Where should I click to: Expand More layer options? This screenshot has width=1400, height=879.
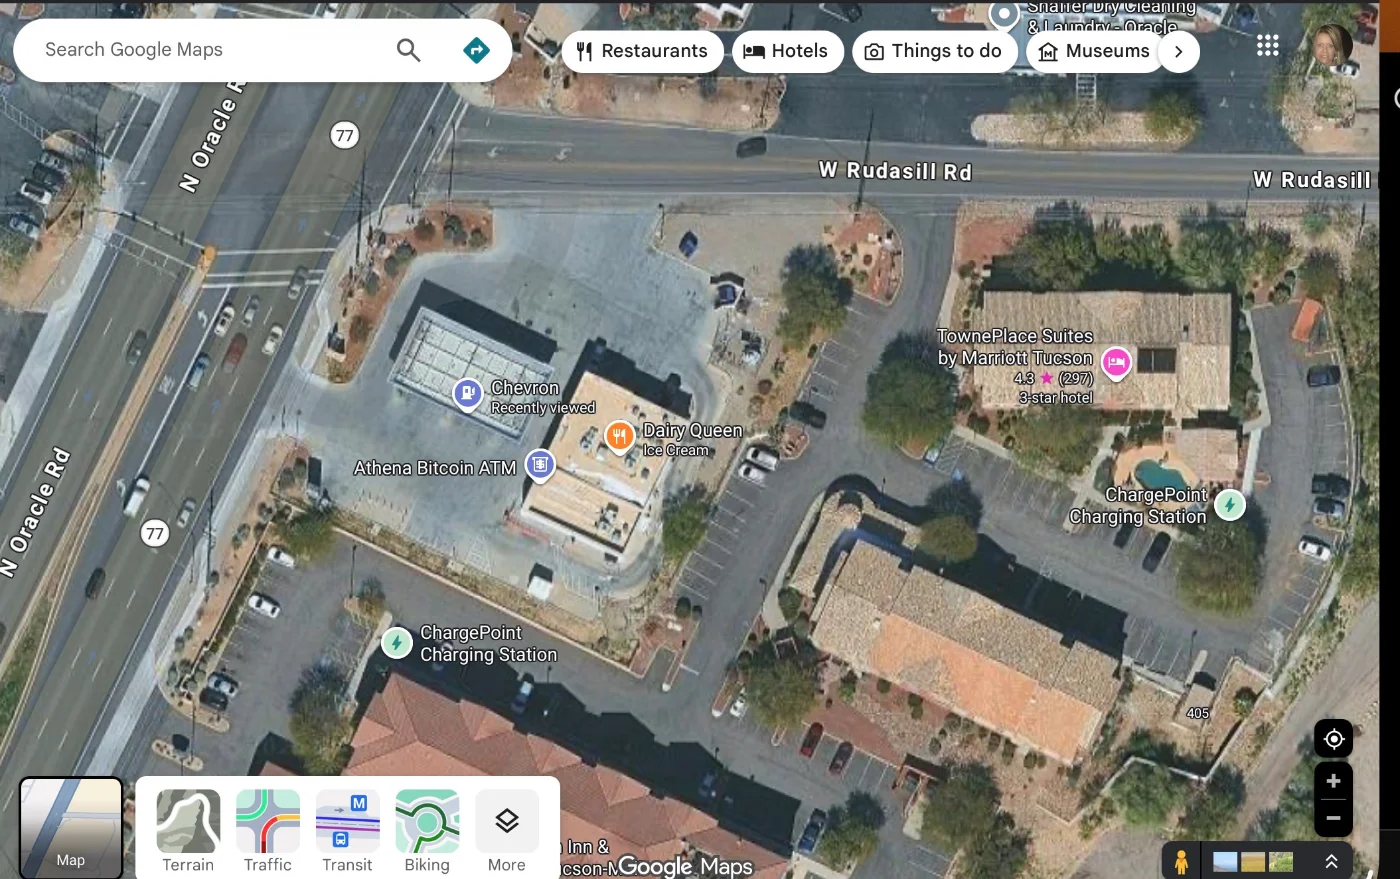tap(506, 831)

--

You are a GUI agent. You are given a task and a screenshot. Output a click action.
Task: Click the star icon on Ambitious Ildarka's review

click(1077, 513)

Challenge =>
Could you reproduce the material from the line containing "Where should I" down to the line containing "tap(506, 831)", both lines included, copying the text unchanged except for shifting every coordinate in the answers by -38? Leave the pictures out.

Result for this exercise =>
Where should I click to: Expand More layer options? This screenshot has width=1400, height=879.
tap(468, 793)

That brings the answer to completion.